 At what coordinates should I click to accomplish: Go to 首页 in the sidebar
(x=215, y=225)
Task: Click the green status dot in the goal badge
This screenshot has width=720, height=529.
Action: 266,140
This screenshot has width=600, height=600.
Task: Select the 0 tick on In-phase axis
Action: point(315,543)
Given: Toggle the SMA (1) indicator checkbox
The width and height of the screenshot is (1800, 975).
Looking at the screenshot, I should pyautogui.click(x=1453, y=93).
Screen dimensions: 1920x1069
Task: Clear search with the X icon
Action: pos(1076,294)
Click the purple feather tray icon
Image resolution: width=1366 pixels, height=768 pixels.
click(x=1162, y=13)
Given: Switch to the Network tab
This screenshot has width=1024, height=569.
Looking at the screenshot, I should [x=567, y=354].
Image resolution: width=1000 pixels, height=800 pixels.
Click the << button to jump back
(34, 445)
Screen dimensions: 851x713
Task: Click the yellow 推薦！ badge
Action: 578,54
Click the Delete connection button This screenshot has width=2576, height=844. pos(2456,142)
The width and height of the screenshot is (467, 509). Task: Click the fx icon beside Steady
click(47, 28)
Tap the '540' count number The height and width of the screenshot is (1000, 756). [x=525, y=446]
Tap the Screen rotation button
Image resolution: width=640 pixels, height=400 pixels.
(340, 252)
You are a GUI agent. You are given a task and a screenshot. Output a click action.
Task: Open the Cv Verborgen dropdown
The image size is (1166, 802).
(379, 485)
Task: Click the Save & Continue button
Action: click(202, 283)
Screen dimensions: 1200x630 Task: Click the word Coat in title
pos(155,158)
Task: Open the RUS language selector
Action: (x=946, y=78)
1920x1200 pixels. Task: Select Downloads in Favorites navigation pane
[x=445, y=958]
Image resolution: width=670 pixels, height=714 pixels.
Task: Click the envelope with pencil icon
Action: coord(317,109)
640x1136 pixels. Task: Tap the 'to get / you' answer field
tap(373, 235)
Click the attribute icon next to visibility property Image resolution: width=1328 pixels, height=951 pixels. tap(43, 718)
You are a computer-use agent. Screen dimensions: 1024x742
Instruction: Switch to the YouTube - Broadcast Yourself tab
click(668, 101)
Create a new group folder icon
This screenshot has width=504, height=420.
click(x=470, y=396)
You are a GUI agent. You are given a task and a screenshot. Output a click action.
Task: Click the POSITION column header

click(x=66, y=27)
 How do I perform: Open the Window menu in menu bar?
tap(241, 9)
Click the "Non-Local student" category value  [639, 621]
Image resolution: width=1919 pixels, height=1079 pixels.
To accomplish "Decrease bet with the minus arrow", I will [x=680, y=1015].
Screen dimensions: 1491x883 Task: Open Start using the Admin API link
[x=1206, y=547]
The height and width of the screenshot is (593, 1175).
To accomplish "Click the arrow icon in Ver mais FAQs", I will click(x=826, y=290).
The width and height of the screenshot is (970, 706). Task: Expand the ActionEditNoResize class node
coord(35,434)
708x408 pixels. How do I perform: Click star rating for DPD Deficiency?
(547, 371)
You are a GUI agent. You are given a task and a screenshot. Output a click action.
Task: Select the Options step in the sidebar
-*-*-
**REQUIREMENTS**
How many lines in the rows above contain the word "icon"? Reply with the number alone.

**WRITTEN REPLY**
7